Hours later, she was still seized by intermittent fits of trembling, and her heart would start racing as if it were trying to kill her before anyone else could. She pulled her knees close to her body and tried to take long, deep breaths, picturing herself in the garden back home, sitting by the pond amid blooming magnolia and honeysuckle. She told herself this was not like the situation she’d been through with the Crews. If it was, she would already be raped or dead. These men wanted something from her husband, otherwise they wouldn’t have put her on the phone with him for those two seconds. Hilo would move Heaven itself. He would bring down the full might of the clan to find her and get her out safely. In the meantime, she had to stay calm as he’d instructed, to think clearly and not surrender to blind terror.

That was a difficult task when she could hear Tako moaning in pain somewhere down the hall. The Fist had been shot multiple times while trying to defend her. Steel could not stop bullets, but it could slow their passage through the body, which would’ve only increased Tako’s suffering. Wen hated to hear the sounds, but at least she knew he was still alive. She had neither seen nor heard any sign of Shae since the barukan had stripped her of jade and pushed her into one of the other cars.

Wen rested her head against the wall and closed her eyes. She didn’t sleep, but she drifted in and out of exhausted semiconsciousness until cracks of light began seeping in from around the black plastic taped over the window.
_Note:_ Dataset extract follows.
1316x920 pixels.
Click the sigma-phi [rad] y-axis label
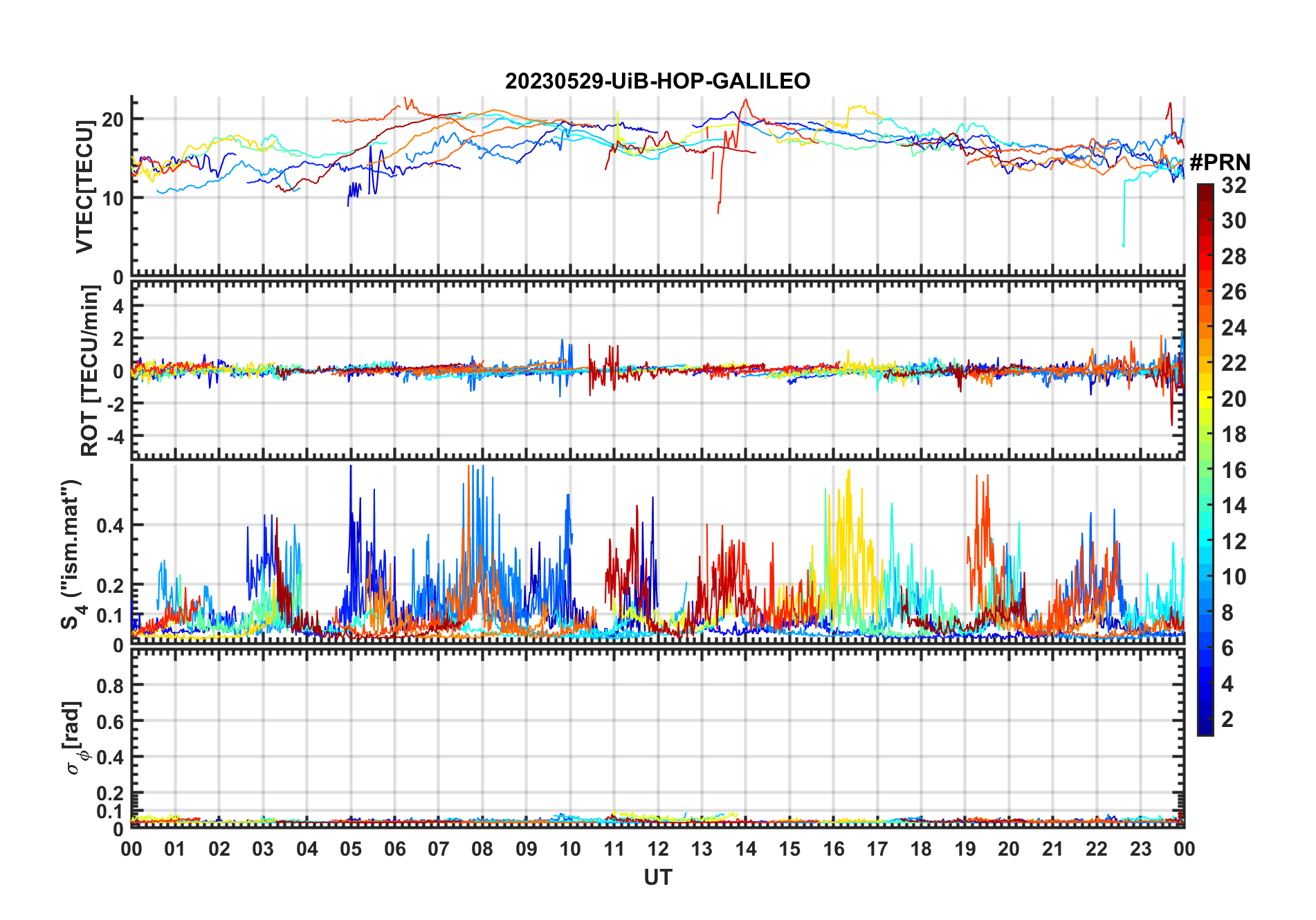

The door opened, and a man came in with a plastic tray of food and paper cup of water. He cut the tape around her wrists with a pocketknife and stood over her as she ate. It was a limp meal of instant rice and reheated frozen vegetables. Wen had no appetite, but she ate the food; she needed to keep up her strength. The irony that she’d been dining with Shae in a five-star restaurant the previous evening almost made her want to laugh.

When she was done, the guard motioned for her to put her wrists together so he could bind her again. Wen said, “I need to go to the bathroom.” The man hesitated. He was young, no older than Wen’s own sons, with an indecipherable tattoo on the side of his neck and the faintly hostile look of a nervous dog unsure of its place in the pack. Last night, his boss had posted him in the hallway, pointed at Wen, and issued orders in a tone that suggested the young man was responsible for her, and that he would deeply regret it if he failed. “Please,” Wen said. “The bathroom.”

The young man—she decided to call him Junior—escorted her to the bathroom at the end of the hall. Along the way, she passed an open doorway and saw Tako lying on top of a plastic sheet in a caked pool of his own blood, curled around his stomach wound. His eyes were closed and his face moved in pain with every shallow breath. As the hours passed, his moans had grown weaker but more continuous. His fingers and neck were bare. Even in his helpless state, the barukan had taken his jade.